> Brief:
Starting at the line containing "You are a computer-use" and ending at the line containing "the EMILIA-ROMAGNA region", transcribe the listing below exactly. Keep both end lines, skip the pictures, and copy nothing else.

> Entries provided:
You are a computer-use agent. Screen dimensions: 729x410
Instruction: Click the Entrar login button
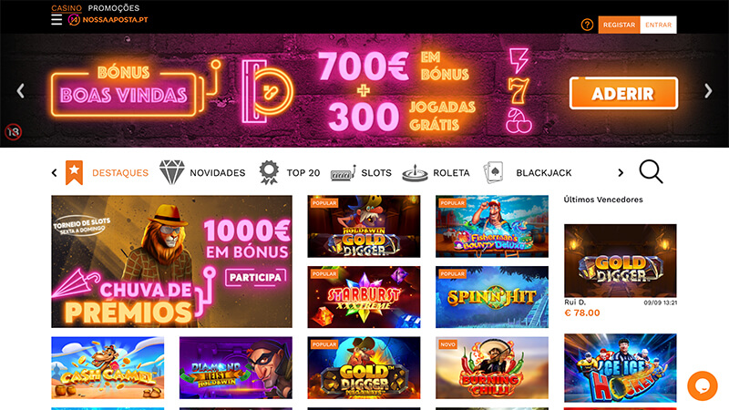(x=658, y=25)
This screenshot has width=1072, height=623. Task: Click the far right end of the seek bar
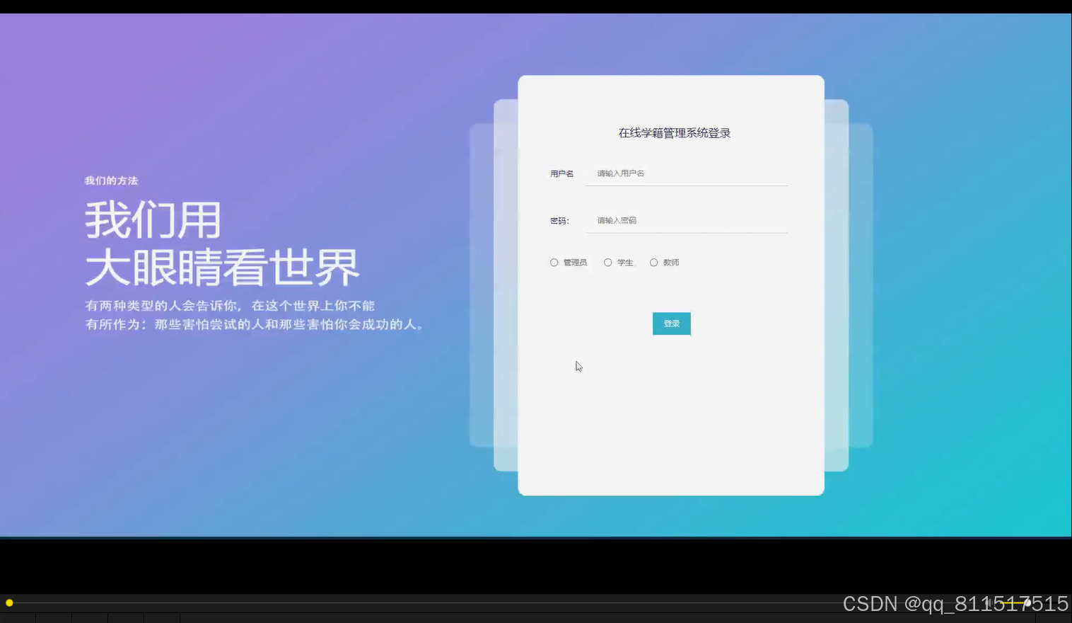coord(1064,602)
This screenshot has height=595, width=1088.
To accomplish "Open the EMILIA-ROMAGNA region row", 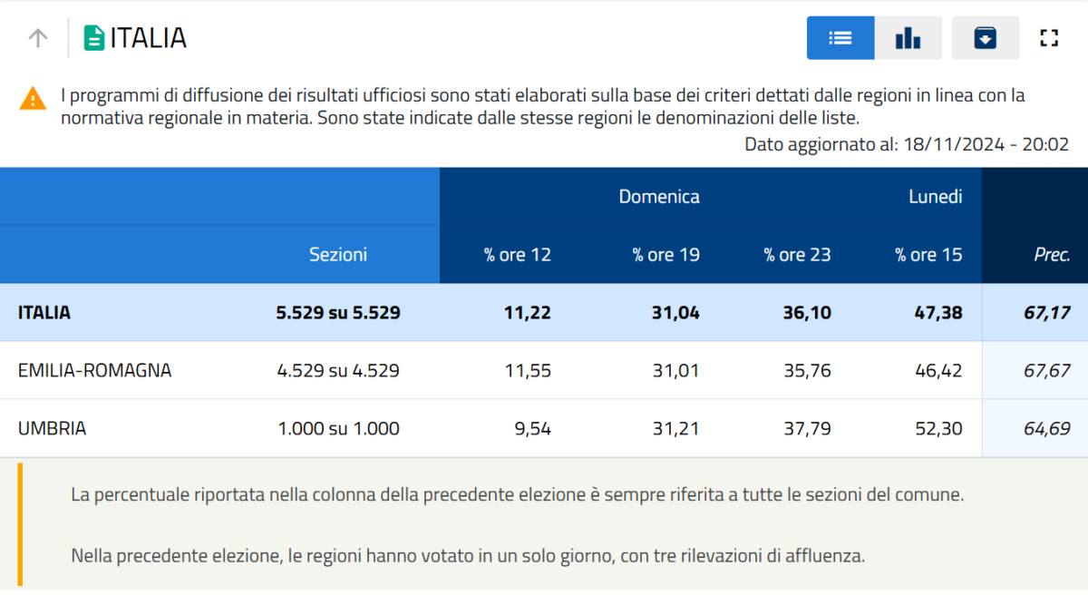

...

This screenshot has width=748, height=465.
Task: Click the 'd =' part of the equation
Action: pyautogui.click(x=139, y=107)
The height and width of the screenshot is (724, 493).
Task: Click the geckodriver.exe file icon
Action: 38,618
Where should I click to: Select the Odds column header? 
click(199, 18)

> Exercise output:
You are a computer-use agent. Screen dimensions: 729x410
Instruction: Click the Entrar login button
(x=658, y=25)
This screenshot has width=1072, height=623. Task: Click the far right end of the seek bar
coord(1064,602)
This screenshot has height=595, width=1088.
To accomplish "Open the EMILIA-ROMAGNA region row", 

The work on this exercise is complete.